*GIVEN INSTRUCTION A*:
Reproduce word for word the entries from the line that contains "All entries (328, 79)" through the line that contains "Mentions légales (425, 568)", including both of those lines.

*SELECTED EXCERPT*:
'''

Paracity is a new project of Marco Casagrande which promises to be one of the first full scale demonstrations of a practical peer-to-peer urbanism. Taking advantage of a unique situation on the Danshui River Island in Taipei, Paracity explores a notion of positive urban parasitism, using a novel, freely adaptive, modular, volumetric structural skeleton serving as an urban ‘backplane’ that can subsume otherwise neglected/devalued urban environments, in this particular case an area prone to frequent flooding. Based on a fairly large span cubic structural grid made of cross-laminated timber, this backplane accommodates adaptation and habitation by retrofit, allowing for several possible tiers of social participation in the habitat from the high-level peer-managed deployment of the backplane structure and its key infrastructure elements to the more spontaneous and personalized retrofit deployment of individual dwellings, industry, and commerce. Here we see a totally evolvable urban habitat able to almost spontaneously accommodate any potential change in situation, environmental conditions, urban and domestic technology, and baseline standard of living without the strife associated with an anachronistic presumption of architectural permanence leading to ready obsolescence. This is ‘city’ as a verb. A freely evolvable urban organism with a declared evolutionary imperative of transitioning older urban habitats toward sustainable integration with the natural environment. A Post-Industrial habitat growing on the compost of Industrial Age urbanism.

'''

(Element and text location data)
'''

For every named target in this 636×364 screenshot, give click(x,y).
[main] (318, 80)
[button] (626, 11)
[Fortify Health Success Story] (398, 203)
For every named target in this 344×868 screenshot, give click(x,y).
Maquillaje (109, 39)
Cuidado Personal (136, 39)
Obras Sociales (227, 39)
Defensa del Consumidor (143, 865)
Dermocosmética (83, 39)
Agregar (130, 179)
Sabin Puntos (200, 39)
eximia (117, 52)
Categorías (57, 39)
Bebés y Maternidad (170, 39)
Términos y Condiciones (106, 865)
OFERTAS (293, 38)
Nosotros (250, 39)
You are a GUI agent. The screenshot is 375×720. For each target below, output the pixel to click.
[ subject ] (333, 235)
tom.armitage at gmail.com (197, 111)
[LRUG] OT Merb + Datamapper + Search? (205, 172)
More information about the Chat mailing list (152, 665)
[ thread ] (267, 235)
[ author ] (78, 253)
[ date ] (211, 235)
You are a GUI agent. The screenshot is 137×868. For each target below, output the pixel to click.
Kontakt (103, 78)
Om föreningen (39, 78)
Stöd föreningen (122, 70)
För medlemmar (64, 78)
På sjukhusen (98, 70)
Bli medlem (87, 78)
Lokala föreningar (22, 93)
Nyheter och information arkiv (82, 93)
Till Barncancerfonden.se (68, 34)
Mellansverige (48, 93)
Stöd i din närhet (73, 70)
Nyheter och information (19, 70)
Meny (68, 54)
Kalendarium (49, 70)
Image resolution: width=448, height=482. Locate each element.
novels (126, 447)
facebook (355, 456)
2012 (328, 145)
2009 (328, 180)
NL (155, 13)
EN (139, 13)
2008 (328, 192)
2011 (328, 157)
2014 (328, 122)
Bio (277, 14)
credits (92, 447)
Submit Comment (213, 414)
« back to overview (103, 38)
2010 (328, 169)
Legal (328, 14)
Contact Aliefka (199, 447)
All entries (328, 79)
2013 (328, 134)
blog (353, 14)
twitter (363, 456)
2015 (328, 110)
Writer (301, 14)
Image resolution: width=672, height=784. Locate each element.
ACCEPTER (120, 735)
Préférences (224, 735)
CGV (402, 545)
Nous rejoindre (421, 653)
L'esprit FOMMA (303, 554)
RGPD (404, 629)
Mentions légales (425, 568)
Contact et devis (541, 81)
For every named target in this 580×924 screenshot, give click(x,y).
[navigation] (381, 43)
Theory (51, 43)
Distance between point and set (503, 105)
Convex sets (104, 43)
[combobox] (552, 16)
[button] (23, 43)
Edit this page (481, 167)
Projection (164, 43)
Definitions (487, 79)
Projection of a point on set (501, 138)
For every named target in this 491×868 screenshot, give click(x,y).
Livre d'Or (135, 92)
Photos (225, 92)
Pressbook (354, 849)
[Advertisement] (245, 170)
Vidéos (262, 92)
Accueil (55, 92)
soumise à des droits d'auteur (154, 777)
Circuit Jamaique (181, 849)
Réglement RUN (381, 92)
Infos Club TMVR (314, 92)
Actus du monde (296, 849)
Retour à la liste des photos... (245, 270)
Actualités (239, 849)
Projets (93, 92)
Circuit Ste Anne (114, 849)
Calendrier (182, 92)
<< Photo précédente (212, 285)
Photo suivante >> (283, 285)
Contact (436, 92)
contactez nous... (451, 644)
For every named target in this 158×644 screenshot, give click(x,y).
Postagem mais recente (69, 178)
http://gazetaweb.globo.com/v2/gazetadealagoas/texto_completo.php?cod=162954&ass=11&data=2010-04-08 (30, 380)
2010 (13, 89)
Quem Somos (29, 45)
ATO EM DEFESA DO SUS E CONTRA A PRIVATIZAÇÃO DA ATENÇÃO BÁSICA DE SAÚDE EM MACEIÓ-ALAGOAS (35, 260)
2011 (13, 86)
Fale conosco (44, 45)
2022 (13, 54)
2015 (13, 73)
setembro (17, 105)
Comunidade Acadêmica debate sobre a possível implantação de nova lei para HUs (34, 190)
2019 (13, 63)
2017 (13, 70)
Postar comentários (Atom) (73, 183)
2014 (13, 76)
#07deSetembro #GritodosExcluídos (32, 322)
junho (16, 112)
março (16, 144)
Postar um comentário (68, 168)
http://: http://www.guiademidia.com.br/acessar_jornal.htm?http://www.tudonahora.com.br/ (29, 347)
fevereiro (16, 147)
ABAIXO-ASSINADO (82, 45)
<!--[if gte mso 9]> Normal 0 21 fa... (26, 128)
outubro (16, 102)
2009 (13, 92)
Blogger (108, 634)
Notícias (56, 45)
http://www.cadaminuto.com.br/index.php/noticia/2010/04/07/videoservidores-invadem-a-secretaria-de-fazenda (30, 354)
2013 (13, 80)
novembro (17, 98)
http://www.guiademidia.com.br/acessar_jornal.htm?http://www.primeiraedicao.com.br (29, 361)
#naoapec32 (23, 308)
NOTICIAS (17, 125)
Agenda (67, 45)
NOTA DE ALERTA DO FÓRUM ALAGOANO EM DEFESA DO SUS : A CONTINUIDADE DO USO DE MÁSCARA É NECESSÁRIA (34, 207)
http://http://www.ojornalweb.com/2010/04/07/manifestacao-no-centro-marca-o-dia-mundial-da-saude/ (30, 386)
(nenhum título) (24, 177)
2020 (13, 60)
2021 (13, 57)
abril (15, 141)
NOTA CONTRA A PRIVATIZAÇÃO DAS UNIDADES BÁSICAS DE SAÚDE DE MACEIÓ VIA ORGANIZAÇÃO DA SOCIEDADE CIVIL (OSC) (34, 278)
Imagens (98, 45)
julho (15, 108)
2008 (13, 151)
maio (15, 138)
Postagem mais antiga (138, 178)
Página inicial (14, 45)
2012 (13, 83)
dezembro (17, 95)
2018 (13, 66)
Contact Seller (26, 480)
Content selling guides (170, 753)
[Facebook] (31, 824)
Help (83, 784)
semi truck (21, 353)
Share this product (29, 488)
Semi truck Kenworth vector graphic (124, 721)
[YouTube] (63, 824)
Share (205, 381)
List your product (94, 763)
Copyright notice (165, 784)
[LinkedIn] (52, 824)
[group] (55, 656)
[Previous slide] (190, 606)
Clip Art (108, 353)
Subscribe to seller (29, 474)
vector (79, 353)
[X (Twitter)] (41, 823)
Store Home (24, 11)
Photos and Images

'''

*GIVEN INSTRUCTION B*:
From the passage on Paracity, list each kind of change that the urban habitat is said to be able to accommodate.

*WORKED ANSWER A*:
All entries (328, 79)
2013 (328, 134)
blog (353, 14)
twitter (363, 456)
2015 (328, 110)
Writer (301, 14)
Image resolution: width=672, height=784. Locate each element.
ACCEPTER (120, 735)
Préférences (224, 735)
CGV (402, 545)
Nous rejoindre (421, 653)
L'esprit FOMMA (303, 554)
RGPD (404, 629)
Mentions légales (425, 568)

*WORKED ANSWER B*:
- situation
- environmental conditions
- urban and domestic technology
- baseline standard of living